PROVIDED PASSAGE:
::::::::

Backburner Month 17: Lektor
This is an entry from a list of projects I hope to some day finish. Return to the backburnered projects index.
What is it? A protocol for writing RSS readers, heavily inspired by the maildir format.
The core idea of Lektor is that you separate out the typical operation of an RSS reader into two programs which can work concurrently over a specific directory. One program is called a fetcher, and its purpose is to read remote feeds (of any format) and write them into the lektordir format. The other program is called a viewer, and its purpose is to take the files inside the lektordir and view them.
I've got the full format specified elsewhere but the core idea is that you've got a specified directory called your
lektordir, which in turn contains four directories:
src directory contains representations of feeds,
new contains unread posts, and
cur contains read posts. (The
tmp directory is an explicit staging place: fetchers will create posts in there and then atomically move them to
new, which means that it's impossible for a viewer to ever observe an incomplete post. Even if a fetcher crashes, it will only be able to leave garbage in
tmp, and not in
The representations of feeds and posts are themselves also directories, with files and file contents standing in for a key-value structure. That means a given feed is represented by a directory which contains at least an
id (its URI) a
name (its human-readable name), and a post is a directory which contains at least an
id (its URI), a
title (its human-readable name), a
content file (which is its content represented as HTML), and a
feed (a symlink to the feed that produced it.) In both cases, there are other optional files, and also ways of representing fetcher- or viewer-specific metadata.

::::::::

DATA PROVIDED:
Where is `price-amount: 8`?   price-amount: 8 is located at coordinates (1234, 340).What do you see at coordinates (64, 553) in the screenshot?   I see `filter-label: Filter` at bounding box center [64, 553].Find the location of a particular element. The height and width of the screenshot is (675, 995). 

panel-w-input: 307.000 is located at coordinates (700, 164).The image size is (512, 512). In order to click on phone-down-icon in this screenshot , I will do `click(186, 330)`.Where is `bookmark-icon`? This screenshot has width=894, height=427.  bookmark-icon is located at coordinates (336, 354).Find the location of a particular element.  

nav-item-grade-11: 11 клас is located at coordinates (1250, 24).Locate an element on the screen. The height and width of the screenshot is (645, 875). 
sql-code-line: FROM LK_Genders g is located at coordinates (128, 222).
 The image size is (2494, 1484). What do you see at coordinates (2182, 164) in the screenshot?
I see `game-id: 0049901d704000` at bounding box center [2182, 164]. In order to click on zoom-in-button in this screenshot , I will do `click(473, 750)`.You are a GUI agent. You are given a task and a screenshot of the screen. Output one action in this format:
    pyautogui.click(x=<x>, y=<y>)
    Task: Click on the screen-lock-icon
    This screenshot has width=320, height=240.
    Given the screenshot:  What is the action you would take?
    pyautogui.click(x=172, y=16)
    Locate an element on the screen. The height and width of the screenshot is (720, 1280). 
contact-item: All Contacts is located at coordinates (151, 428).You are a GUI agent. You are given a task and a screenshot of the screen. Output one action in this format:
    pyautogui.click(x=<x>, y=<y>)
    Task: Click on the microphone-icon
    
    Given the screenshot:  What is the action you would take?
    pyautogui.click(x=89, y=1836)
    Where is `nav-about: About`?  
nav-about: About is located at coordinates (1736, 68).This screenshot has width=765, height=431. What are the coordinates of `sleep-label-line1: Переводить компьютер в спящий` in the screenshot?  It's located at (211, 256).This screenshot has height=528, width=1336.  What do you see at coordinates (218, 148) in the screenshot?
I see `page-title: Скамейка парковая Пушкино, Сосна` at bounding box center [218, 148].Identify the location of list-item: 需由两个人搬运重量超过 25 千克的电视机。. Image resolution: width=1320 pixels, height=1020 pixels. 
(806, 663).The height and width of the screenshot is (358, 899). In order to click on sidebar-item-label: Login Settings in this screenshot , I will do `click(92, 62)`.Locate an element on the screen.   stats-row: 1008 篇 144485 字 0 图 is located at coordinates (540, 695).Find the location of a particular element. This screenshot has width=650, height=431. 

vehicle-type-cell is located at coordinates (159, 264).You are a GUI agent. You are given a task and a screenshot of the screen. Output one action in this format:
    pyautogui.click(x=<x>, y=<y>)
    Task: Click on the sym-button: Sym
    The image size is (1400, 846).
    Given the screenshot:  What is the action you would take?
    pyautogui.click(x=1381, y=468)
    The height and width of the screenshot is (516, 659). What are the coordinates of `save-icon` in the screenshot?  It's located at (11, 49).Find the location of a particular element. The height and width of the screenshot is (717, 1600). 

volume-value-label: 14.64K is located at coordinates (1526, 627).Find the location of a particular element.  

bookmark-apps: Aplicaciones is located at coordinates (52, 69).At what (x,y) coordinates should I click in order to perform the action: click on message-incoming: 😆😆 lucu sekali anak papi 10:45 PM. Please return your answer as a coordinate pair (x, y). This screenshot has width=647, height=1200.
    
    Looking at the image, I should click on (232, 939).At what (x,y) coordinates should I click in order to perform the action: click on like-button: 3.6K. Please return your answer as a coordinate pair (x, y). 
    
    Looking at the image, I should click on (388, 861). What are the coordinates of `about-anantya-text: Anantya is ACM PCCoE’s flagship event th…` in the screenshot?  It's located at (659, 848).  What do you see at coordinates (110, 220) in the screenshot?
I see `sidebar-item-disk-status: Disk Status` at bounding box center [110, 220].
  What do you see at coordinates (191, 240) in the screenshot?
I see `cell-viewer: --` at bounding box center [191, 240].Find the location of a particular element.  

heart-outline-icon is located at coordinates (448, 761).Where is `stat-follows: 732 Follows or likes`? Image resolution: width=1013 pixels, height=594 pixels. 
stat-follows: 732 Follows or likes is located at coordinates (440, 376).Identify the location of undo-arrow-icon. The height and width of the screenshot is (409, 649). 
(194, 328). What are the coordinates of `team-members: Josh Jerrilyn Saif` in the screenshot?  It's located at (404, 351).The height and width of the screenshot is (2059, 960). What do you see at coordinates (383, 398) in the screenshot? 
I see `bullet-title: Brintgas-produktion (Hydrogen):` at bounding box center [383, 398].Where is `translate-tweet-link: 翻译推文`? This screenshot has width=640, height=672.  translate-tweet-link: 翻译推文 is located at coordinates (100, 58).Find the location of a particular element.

::::::::

ACTIVITIES:
**1)** Answer these about the Lektor entry:
(a) What are the two programs that Lektor splits an RSS reader into?
(b) Which directory holds unread posts?
(c) What is the feed file inside a post's directory?
**2)** Carry the Lektor entry on past its final sentence.
The rows were taken from a different source.

TASK-BY-TASK OUTPUTS:
**1)**
(a) A fetcher and a viewer.
(b) The new directory.
(c) A symlink to the feed that produced the post.

**2)**
The use of directories means that fetchers and viewers don't even need a specific data serialization or deserialization format: unlike maildir, you don't even need to “parse” the format of individual entries. This means fetchers need only a bare minimum of functionality in order to write feeds—I had test programs which used basic shell scripts that wouldn't have been able to safely serialize JSON, but were able to write this format trivially.
My intention is not just to design the format—which has already been pretty thoroughly specified, albeit in beta format and without having been subjected to much testing—but also to write the tools needed to write an RSS and maybe ActivityPub reader on top of this format.
Why write it? Well, I wanted to write an RSS reader, because none of the existing ones are exactly what I want, and this seemed like a good way of splitting up the implementation into bite-sized chunks.
There are some interesting features you get out of separating out the fetcher and viewer operation. For one, fetchers become ridiculously simple: they don't even need to be full services, even, they can just be cron jobs which hit an endpoint, grab some data, and toss it into the lektordir. Instead of a reader which needs to support multiple simultaneous versions (e.g. Atom, various versions of RSS, newer ActivityStreams-based formats) you can have a separate fetcher for each. For that matter, you can have fetchers which don't strictly correspond to a real “feed”: for example, you can have one which uses a weather API to include “posts” that are just sporadic weather updates, or one which chunks pieces of your system log and puts one in your feed every day to give you status updates, or whatnot.
Separating out viewers means that you can now have multiple views on the same data as well. Maybe one viewer only cares about webcomics, so you can pull it up and read webcomic pages but let it omit blog posts. Another gives you a digest of headlines and emails them to you, leaving them unread (but of course omits anything you happen to have read during the day.) Another does nothing but pop up a message if you let unread posts pile up too long. Hell, you could have one that takes your combined posts and… puts them together into an RSS feed. Why not?
The cool thing about lektordir to me is that it lowers the barrier to entry to writing RSS-reader-like applications. It takes the parts and splits them behind a well-defined interface. But there's a lot of cool stuff that you get from trying to apply a one-thing-well philosophy to problems like this!
Why the name? It's for reading, and lektor means “reader” in several languages. I'll probably change the name at some point, though, because there's also a plain-text CMS called Lektor.